Why is Fear Free Important?
Fear free visits result in less stress and trauma for both pets and their families. Regular veterinary visits will help maintain your pet’s healthy and happy life. These regular visits will foster early detection and treatment for any issues or diseases.
How is Fear Free Implemented?
Each of our hospitals have Fear Free Certified staff members that have gone through extensive training in best practices to provide a low-stress environment for our patients. The goal of the skills and tools learned is to reduce anxiety for pets and their families before, during, and after their visit with us. When pets are calm, the quality of the medicine we can provide is enhanced and the safety of our team is ensured.
Caring Hands Animal Hospitals may utilize the following techniques to support a Fear Free visit for your pet.
For Our Feline Friends:
- Feliway (a cat “happy message” pheromone spray) is sprayed on our staff’s clothing and the towel or blanket your cat will rest on during their visit with us.
- A Feliway diffuser in our cat waiting area.
- Multiple treats available in exam rooms (soft, crunchy, and a variety of flavors).
- A cat-only exam room and waiting area.
- Relaxing music for cats (Through a Cat’s Ears).
- We will avoid scruffing unless we feel it is necessary for human safety. In some instances, we may suggest a mild sedation for fearful patients or painful procedures.
For Our Canine Companions:
- Adaptil (a dog “happy message” pheromone spray) is sprayed on our staff’s clothing and the towel or blanket your dog will rest on during their visit with us.
- An Adaptil diffuser above the dog’s scale
- Multiple treat options in our exam rooms (peanut butter, cheese, biscuits).
- Relaxing music for dogs (Through a Dog’s Ears).
- We will avoid using our strength against theirs to accomplish a treatment or diagnostic service. In some instances, we may suggest a mild sedation for fearful patients or painful procedures.
Signs of Stress
Our staff is trained to be able to identify signs of stress in pets and take the necessary steps to alleviate that stress. Here is a useful chart to help you identify your pet’s many moods.
Transporting Your Pet
A fear free veterinary visit often begins at home. Be sure to bring your pet in on a leash or pet carrier. Many cats become fearful as soon as they see the carrier being pulled out at home. To help mitigate this, help your cat become familiar with their carrier. You can do this by:
- Leaving the carrier in a location that your cat spends a lot of time.
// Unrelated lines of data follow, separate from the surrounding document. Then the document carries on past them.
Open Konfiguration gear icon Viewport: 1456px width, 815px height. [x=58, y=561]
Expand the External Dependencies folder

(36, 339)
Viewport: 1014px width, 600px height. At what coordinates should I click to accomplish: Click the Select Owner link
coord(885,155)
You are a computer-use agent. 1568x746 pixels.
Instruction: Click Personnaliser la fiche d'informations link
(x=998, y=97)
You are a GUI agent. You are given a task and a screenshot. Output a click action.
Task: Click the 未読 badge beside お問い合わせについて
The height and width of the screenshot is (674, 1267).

- Placing familiar bedding inside the carrier. This can include bedding your cat likes or material that includes your scent.
- Placing treats, toys, or catnip in the carrier daily to help encourage your cat to enter on their own.
Not all carriers are made the same. Here are our tips for cat carriers that can help aid in a fear free visit:
- Look for a carrier that has a large opening and can be opened by the front and top. This will help you get your cat in and out of the carrier easier.
- Look for a carrier that can be taken apart in the middle and have the top half removed. This will allow us to simply remove the top of the carrier and your cat can remain in the bottom, where he/she is comfortable.